The novel received excellent reviews when it was first published and soon began to be taught in many school districts. A well crafted novel, it is an accessible read.
* * * Pride and Prejudice
by Jane Austen:
Published in 1813 by a now legendary author of British literature, many consider this one of Austen's best. For over 150 years, it has remained one of the most popular novels in the English language, inspiring numerous movie versions and several modern adaptations. The satiric story begins with Mrs. Bennet's attempts to marry off her five daughters. Excitement fizzes through the Bennet household at Longbourn in Hertfordshire when young, eligible Mr. Charles Bingley rents the fine house nearby. He may have sisters, but he also has male friends, and one of these -- the haughty, and even wealthier, Mr. Fitzwilliam Darcy -- irks the vivacious Elizabeth Bennet. The romantic clash between the opinionated Elizabeth and Darcy is a splendid rendition of civilized sparring. As the characters dance a delicate quadrille of flirtation and intrigue, Jane Austen's radiantly caustic wit and keen observation sparkle.
A challenging read, it is often taught in 12th grade honors classes.
* * * House of the Spirits
by Isabel Allende:
The story details the life of the Trueba family, spanning four generations, and tracing the post-colonial social and political upheavals of the Latin American country they live in. The story is told mainly from the perspective of two protagonists and incorporates elements of magic realism. Published in Barcelona in 1982, the novel was critically acclaimed around the world, and catapulted Allende to literary stardom. That same year, the novel was named Best Novel of the Year in Chile, and she received the country's Panorama Literario Award. The novel has been translated to over 20 languages worldwide.
Allende is an important contemporary writer from South America who has been able to appeal to a large audience in the United States.
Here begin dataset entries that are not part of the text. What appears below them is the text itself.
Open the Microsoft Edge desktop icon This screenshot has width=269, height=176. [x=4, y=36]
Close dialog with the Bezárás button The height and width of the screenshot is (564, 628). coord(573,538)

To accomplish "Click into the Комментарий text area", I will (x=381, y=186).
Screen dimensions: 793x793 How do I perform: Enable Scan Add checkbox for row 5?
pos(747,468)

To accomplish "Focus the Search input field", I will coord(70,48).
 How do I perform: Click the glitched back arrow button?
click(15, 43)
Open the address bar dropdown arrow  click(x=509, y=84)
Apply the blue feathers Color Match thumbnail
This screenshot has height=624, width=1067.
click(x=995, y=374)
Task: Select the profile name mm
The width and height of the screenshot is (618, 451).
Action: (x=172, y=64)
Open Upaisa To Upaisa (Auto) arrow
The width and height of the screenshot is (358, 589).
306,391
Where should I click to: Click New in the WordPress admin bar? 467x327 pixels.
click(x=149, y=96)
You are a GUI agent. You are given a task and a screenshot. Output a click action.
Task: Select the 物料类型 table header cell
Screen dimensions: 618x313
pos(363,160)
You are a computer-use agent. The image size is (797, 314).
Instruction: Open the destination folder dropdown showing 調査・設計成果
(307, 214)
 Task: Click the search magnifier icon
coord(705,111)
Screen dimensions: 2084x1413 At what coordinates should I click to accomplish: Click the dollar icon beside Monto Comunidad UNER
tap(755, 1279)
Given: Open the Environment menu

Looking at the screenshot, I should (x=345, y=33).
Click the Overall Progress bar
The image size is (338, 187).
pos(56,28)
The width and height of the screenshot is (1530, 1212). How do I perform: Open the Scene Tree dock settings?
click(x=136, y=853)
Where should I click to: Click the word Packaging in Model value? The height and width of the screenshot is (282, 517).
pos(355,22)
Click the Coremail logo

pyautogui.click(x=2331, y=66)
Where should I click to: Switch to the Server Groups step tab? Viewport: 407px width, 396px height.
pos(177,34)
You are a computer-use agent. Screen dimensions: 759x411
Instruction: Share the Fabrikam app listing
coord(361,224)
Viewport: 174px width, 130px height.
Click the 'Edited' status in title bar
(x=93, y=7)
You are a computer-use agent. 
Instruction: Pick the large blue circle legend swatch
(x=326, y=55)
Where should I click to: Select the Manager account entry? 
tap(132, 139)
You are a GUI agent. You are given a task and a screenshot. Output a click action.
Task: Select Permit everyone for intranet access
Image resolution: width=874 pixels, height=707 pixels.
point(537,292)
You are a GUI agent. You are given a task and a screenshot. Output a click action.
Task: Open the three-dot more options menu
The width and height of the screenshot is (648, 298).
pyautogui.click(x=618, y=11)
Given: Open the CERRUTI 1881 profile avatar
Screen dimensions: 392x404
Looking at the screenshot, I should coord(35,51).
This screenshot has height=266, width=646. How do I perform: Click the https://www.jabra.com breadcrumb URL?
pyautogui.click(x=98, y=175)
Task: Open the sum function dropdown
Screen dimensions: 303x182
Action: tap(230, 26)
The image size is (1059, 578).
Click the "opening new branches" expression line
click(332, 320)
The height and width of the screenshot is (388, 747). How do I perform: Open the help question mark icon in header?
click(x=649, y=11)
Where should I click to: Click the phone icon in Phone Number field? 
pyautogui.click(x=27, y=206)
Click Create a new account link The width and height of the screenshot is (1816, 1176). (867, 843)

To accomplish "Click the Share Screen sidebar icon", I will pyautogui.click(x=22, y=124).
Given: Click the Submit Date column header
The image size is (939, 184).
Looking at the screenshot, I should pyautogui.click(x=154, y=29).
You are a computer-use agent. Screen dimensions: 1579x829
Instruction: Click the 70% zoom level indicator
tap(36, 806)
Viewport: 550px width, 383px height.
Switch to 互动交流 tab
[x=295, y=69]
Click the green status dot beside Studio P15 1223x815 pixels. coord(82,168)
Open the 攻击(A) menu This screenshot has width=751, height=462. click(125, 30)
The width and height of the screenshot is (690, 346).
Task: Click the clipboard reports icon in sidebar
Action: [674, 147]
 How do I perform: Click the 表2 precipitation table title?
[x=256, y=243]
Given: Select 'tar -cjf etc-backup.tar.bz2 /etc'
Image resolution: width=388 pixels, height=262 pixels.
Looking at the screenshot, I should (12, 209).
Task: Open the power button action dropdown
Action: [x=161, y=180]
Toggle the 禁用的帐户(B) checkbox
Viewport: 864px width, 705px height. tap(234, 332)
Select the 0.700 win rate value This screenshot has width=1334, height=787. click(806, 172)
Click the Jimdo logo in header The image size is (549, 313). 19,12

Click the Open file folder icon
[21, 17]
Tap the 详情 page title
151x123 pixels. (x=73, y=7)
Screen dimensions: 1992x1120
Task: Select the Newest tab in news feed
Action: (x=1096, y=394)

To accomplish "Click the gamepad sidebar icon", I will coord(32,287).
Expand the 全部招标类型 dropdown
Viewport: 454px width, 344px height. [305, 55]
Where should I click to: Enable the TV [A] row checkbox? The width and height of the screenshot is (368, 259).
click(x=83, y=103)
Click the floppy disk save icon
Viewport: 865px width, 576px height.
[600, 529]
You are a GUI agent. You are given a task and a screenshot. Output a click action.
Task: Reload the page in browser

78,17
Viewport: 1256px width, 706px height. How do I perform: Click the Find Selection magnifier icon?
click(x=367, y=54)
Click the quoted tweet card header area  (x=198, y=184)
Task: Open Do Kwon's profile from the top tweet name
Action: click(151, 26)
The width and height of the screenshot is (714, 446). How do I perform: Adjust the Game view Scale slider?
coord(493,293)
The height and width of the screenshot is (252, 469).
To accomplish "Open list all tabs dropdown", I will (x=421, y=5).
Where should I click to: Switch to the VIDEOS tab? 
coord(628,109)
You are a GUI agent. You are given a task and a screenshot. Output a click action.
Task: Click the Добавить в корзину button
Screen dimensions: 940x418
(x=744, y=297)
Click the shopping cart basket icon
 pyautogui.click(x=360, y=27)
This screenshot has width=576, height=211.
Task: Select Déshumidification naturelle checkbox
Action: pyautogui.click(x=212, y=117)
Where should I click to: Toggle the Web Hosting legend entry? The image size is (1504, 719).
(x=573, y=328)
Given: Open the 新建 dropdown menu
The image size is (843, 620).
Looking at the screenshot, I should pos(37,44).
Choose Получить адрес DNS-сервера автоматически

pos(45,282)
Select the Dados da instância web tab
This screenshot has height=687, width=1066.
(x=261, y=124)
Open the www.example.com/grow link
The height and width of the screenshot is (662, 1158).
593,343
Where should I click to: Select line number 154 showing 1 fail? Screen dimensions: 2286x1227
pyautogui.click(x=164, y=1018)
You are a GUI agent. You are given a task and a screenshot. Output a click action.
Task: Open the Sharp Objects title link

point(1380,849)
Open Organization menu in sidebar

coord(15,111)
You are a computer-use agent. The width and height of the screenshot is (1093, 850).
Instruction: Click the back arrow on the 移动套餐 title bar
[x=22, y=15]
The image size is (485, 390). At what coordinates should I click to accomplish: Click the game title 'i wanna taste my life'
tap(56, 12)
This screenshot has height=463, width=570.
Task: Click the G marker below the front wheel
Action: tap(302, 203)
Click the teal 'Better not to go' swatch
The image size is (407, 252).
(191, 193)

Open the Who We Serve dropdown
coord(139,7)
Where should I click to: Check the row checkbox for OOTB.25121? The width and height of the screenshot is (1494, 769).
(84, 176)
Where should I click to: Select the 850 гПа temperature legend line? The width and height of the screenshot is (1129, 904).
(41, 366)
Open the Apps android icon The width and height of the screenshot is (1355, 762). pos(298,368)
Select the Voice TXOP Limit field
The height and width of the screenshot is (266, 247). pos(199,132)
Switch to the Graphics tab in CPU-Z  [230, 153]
A more challenging read from a very fine writer.
*The Hunger Games by Suzanne Collins:
This science fiction novel introduces sixteen-year-old Katniss Everdeen, who lives in a post-apocalyptic world in the country of Panem where North America once stood. This is where a powerful government working in a central city called the Capitol holds power. In the book, the Hunger Games are an annual televised event where the Capitol chooses one boy and one girl from each district to fight to the death. The Hunger Games exist to demonstrate not even children are beyond the reach of the Capitol's power.